» **Data**
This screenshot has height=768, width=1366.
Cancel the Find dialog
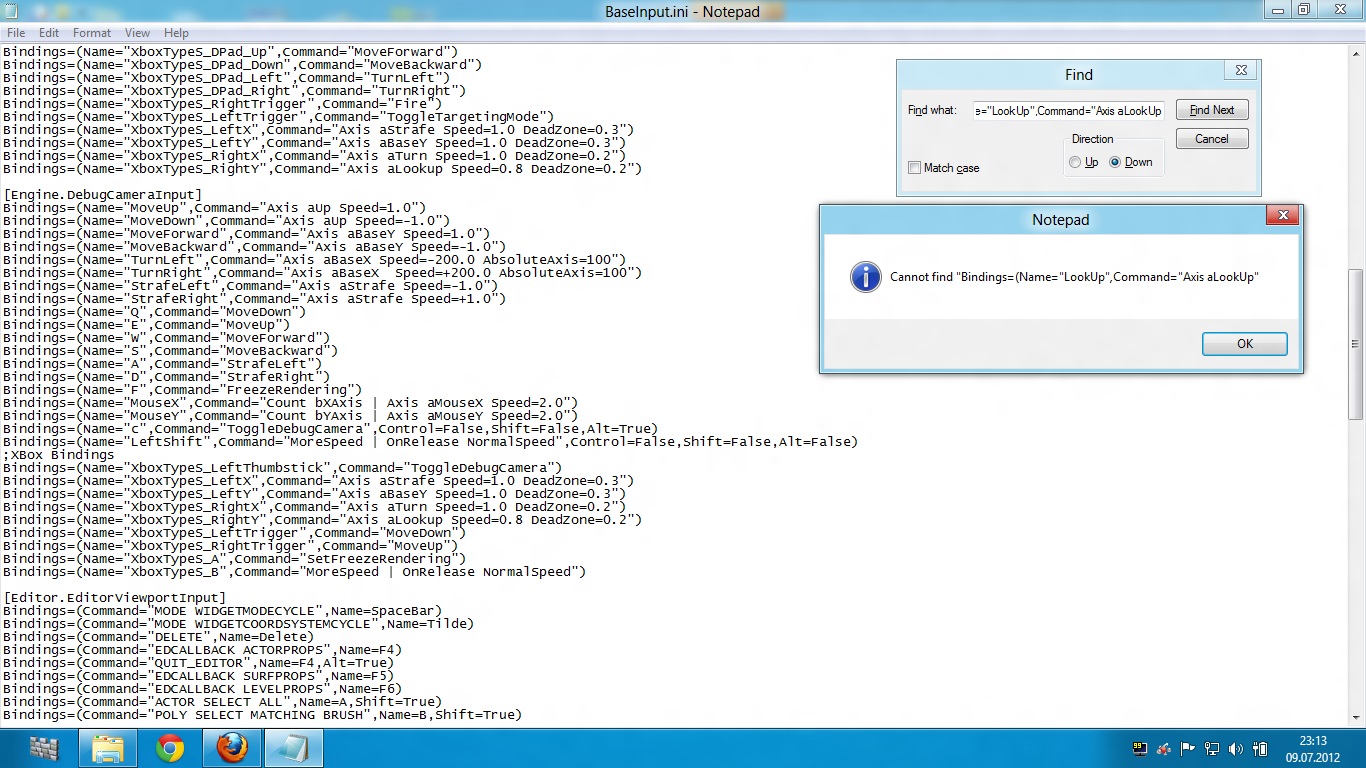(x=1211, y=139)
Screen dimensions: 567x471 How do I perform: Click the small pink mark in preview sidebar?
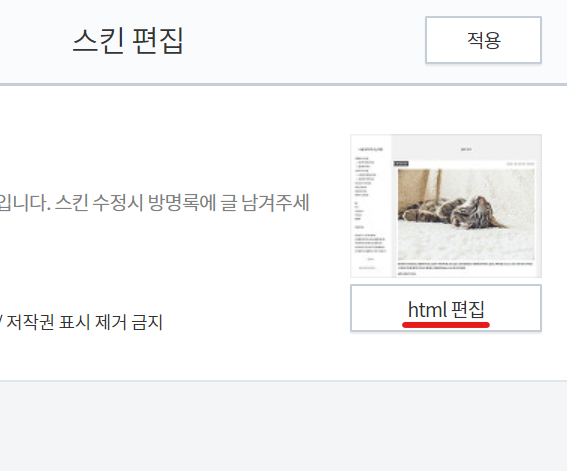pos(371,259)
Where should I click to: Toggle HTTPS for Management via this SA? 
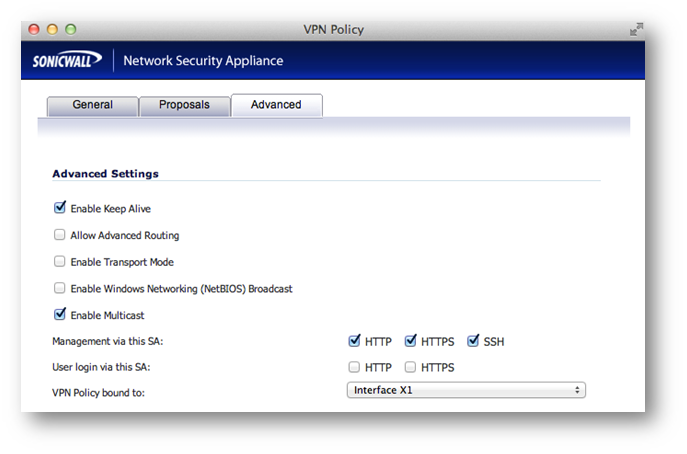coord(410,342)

...

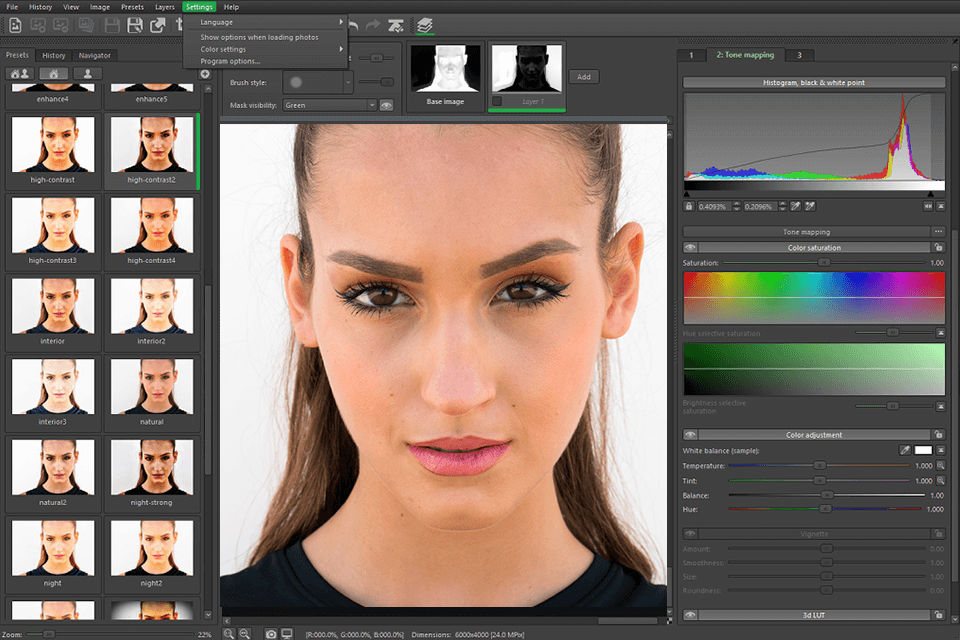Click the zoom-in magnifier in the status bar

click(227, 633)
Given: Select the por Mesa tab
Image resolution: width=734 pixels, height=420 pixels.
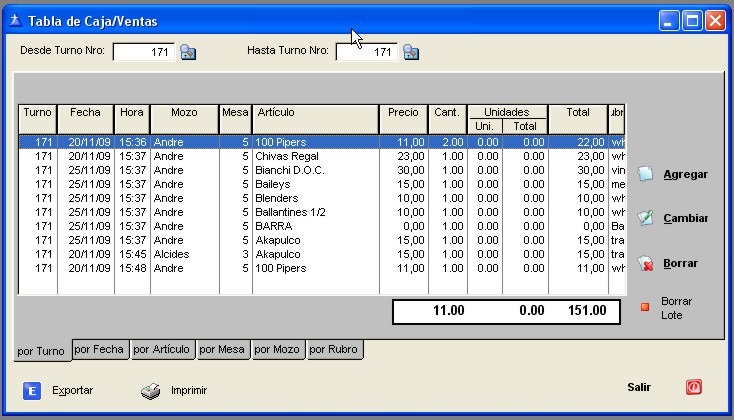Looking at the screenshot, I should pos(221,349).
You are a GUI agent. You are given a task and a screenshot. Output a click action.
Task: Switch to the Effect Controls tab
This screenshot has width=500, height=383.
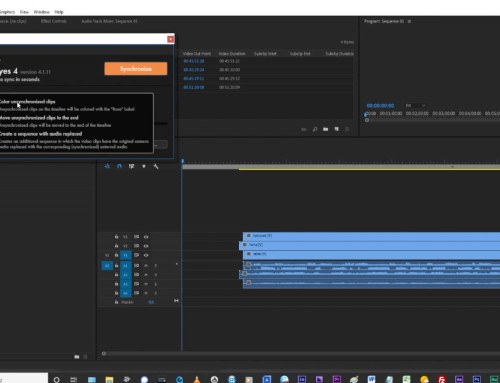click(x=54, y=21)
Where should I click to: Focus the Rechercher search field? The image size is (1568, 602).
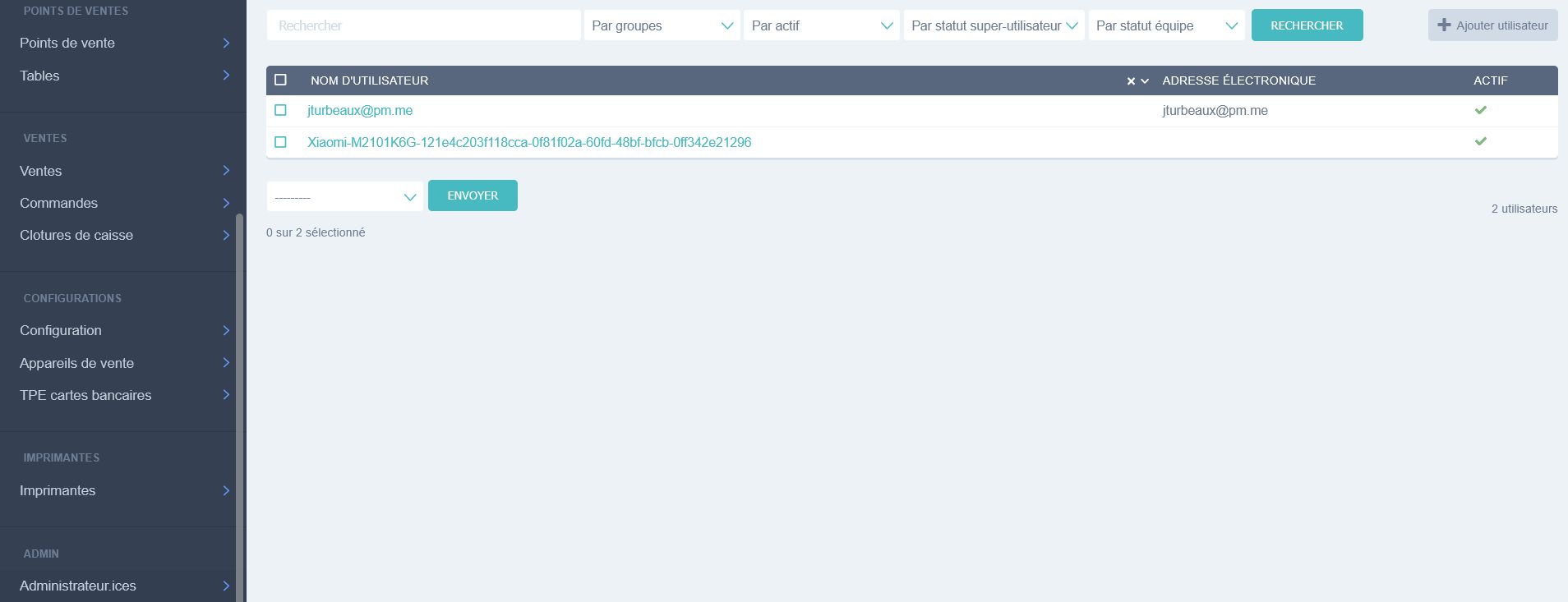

* * *

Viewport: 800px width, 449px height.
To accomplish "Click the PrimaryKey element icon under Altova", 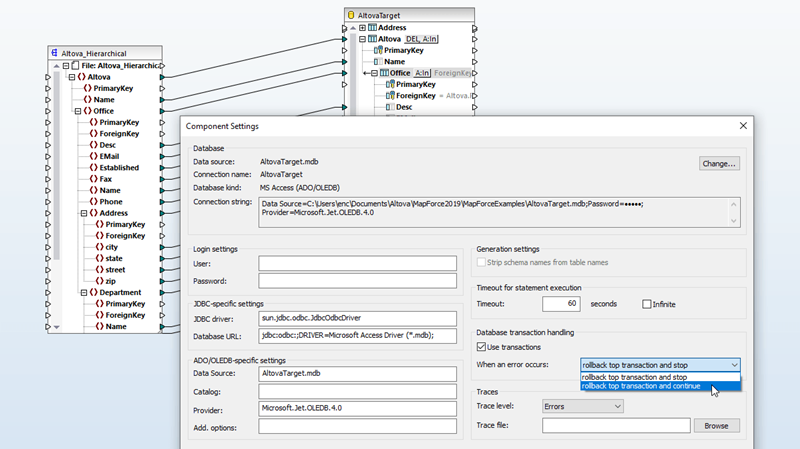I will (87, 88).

» **Work task**
Using the entries above, transcribe exactly from the line that has "Given: Select the por Mesa tab" through the line that has "Where should I click to: Focus". Pictures are dropped.

» **Answer area**
Given: Select the por Mesa tab
Image resolution: width=734 pixels, height=420 pixels.
Looking at the screenshot, I should pos(221,349).
You are a GUI agent. You are given a task and a screenshot. Output a click action.
Task: Switch to the Effect Controls tab
This screenshot has width=500, height=383.
click(x=54, y=21)
Where should I click to: Focus the Rechercher search field? The image size is (1568, 602).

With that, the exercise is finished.